Coffee Filters

 

 

            My niece is in college and she is a bright, indeed a very bright child; I should say woman all-be-it a young woman of 21 years. She is surrounded (for the most part) by bright people for a large majority of the day, i.e. professors, administrators, and other bright students. She gets straight A’s and is hoping to become a psychologist, as is her boyfriend, who is also very intelligent plus a genuine nice guy.

 

            However, they don’t live in the real world full-time yet; the world where most of us, either at work or on the road or at the (any) store, are surrounded by morons. Of course there is the occasional dummy who shouldn’t be in the classroom but can afford it somehow or the rare teacher or book-keeper who is only there because of tenure, but for the most part they are hanging around intelligent people, and thus think that the world is full of genius in approximately the same high percentages. Nothing could be further from the truth.

 

            Years ago the dummies who only graduated because they were a football or track star or a cheerleader or perhaps because they were well-liked (or their parents were) would find a job, none too demanding in the brain area, at a mill or working for the city doing something that needed to be done anyway. When one went to the hardware store or grocery store the intelligent ones were out front helping the customers and the “dummies” were in the back, cleaning up; where they should be.

 

            Today if you need a job but can’t add or subtract basic numbers you are promptly hired and made the cashier, with the reasoning that the cash register does all the math anyway. Duh. What a bad idea, but it seems to have caught on everywhere. If someone can’t read well but needs a job they are put to stocking the shelves, which is why you find the coffee filters anywhere but near the coffee. And don’t bother asking where they might be unless you like wild goose chases, just find them on your own by process of elimination, like I do.

 

            Ask any cab driver or truck driver or bus driver how many people, per day, pull out or walk out into traffic without looking, the answer is hard to believe; it’s in the hundreds on a normal day, worse after a big game or concert or bad weather or even just regular rush hour, an every day, twice a day affair which you’d think people would be used to, but I digress. These are the same people who have to find the manager to identify a head of cabbage or a pair of pants that is for sale in their store before they can ring it up, or bring you an axe when you ask for a hammer.

 

            The dummies are out there. We used to lock them up or at least keep them in the back, but now, with many of our basic jobs gone over-seas and most of the state-run institutions closed or scaled down, we have to put them somewhere, do something with them.

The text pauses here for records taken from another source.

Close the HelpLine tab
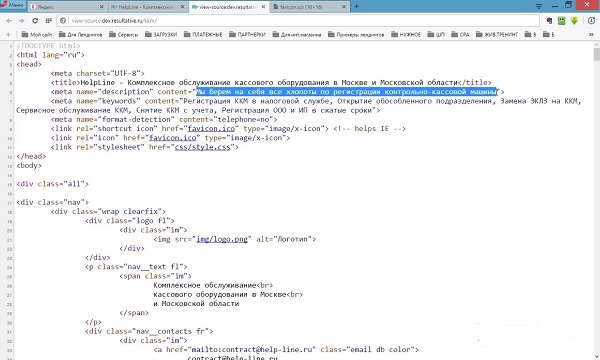 coord(182,7)

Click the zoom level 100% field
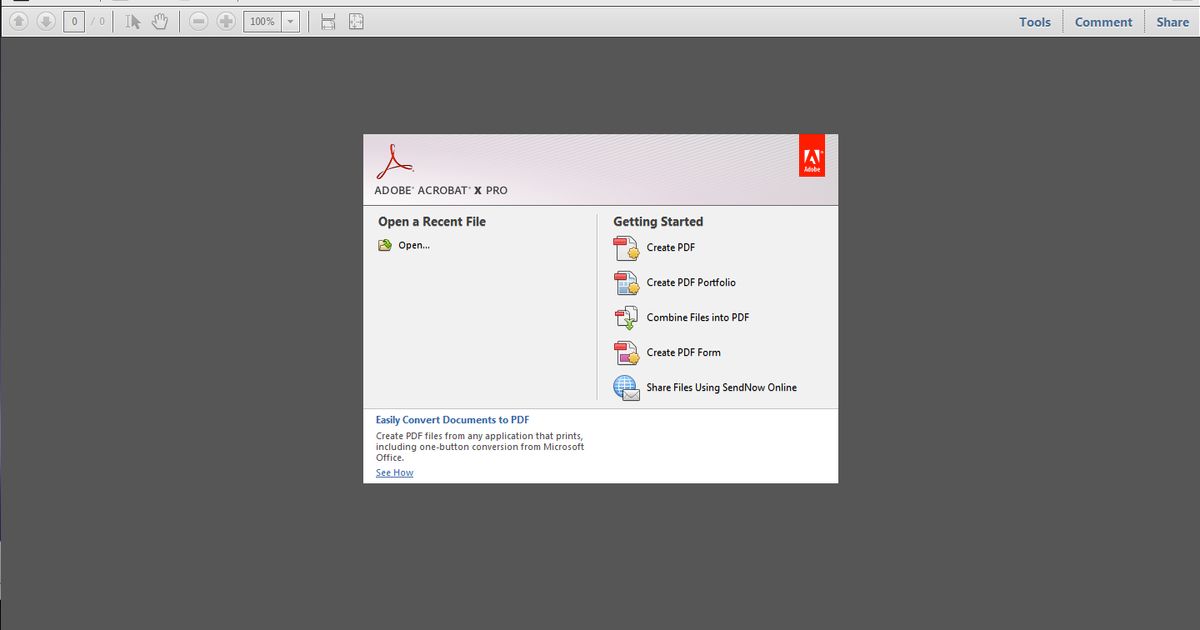click(262, 21)
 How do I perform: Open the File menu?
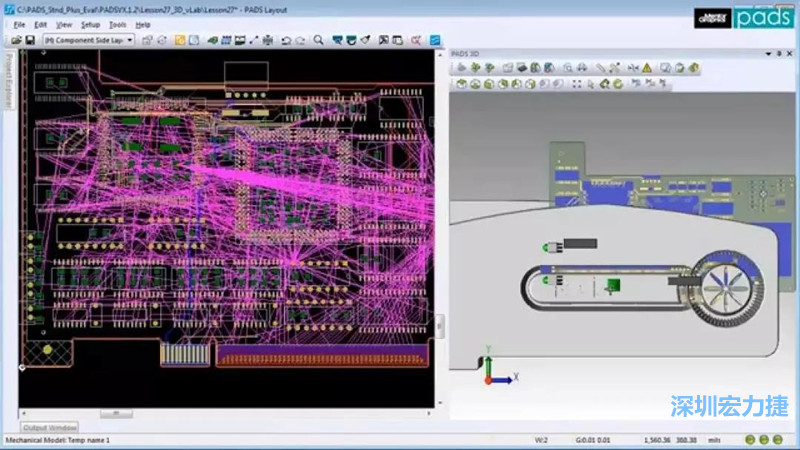(19, 23)
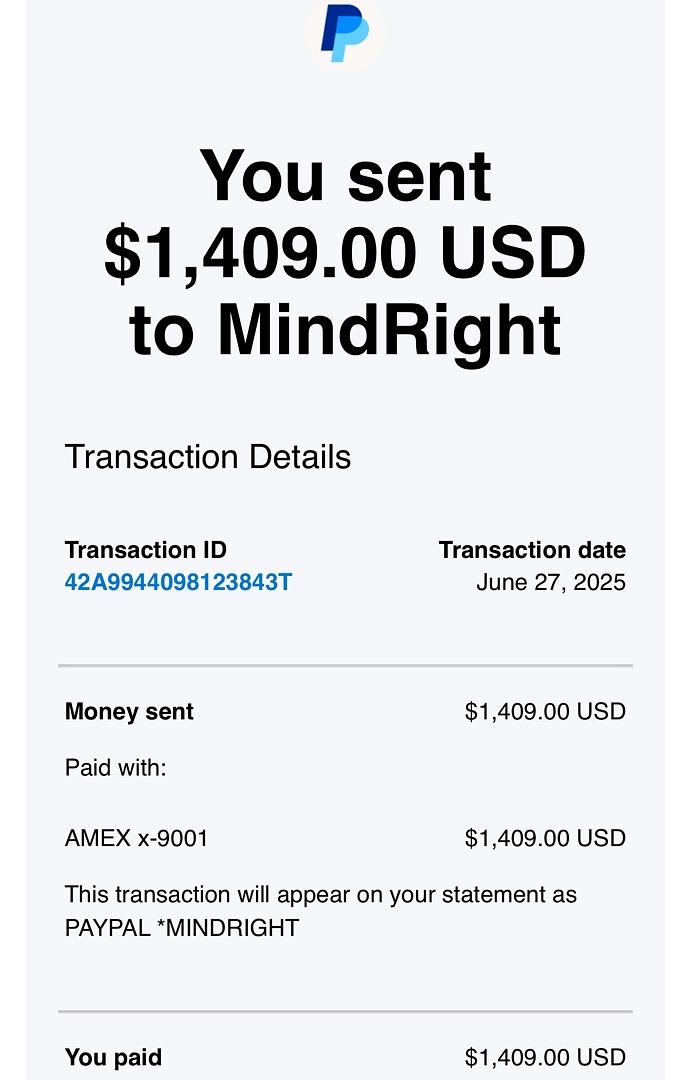The height and width of the screenshot is (1080, 691).
Task: Click the MindRight recipient name in heading
Action: [388, 329]
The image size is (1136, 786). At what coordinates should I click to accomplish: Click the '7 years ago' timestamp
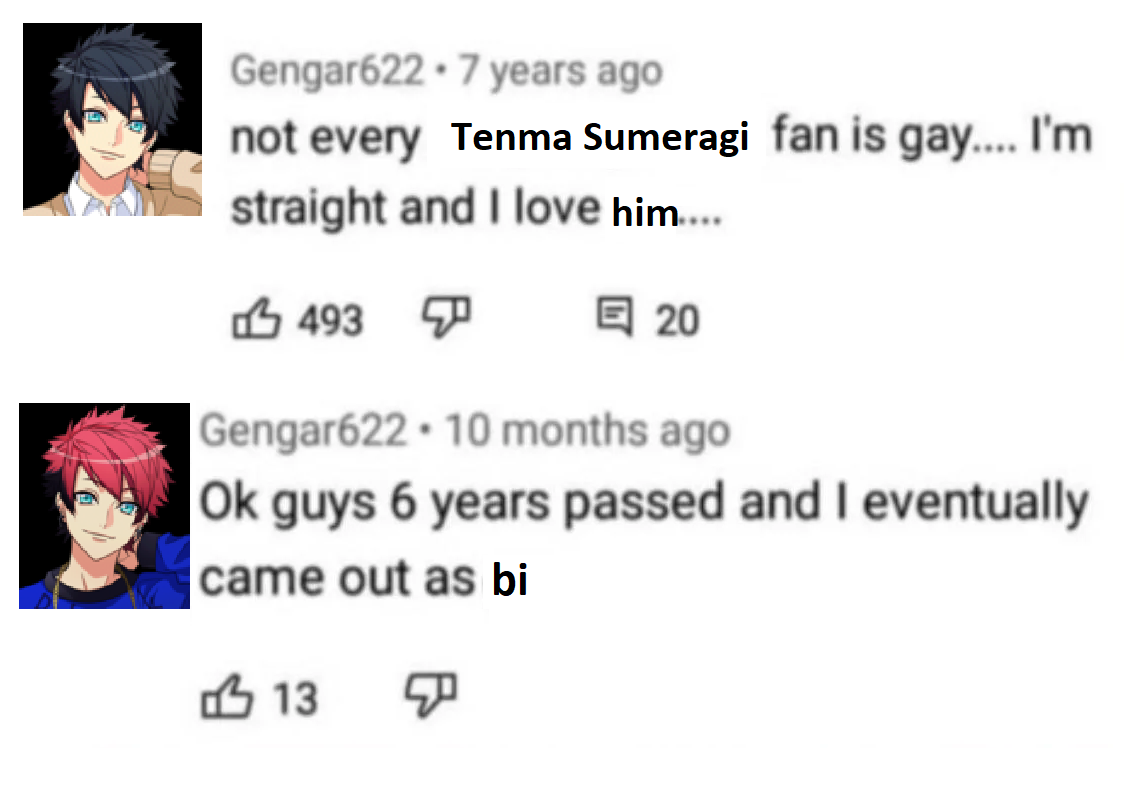[560, 71]
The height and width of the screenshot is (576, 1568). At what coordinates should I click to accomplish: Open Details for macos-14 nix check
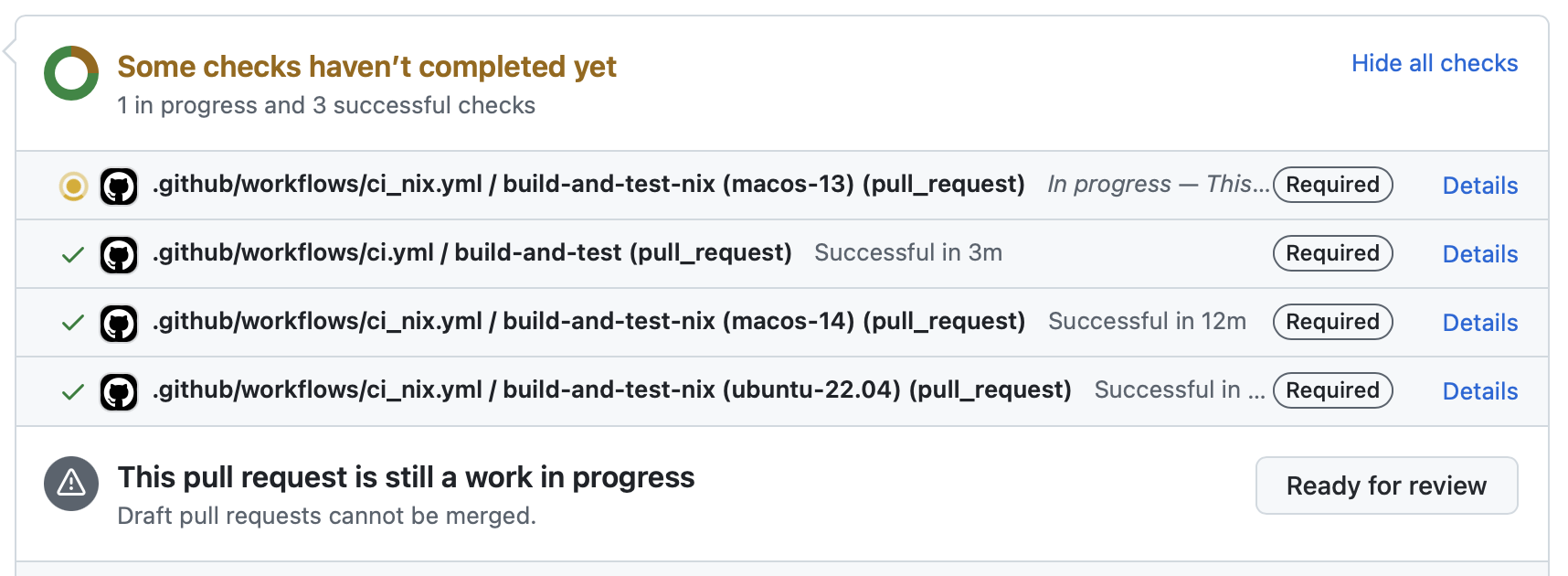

I just wish it wasn’t at the point of sale, when I’ve already decided what I want and simply want to pay for my stuff and go home with it…….

 

            Oh how I miss my short time in college surrounded by so much intelligence. It was invigorating, and I too was almost seduced into believing that the world operated on the same level. Thankfully my family, so poor and so dumb that they thought a taxi-cab driver was rich, kept me grounded in reality. There are more of them than us. I may be flattering myself, but it’s the only thing keeping me from going insane at times…..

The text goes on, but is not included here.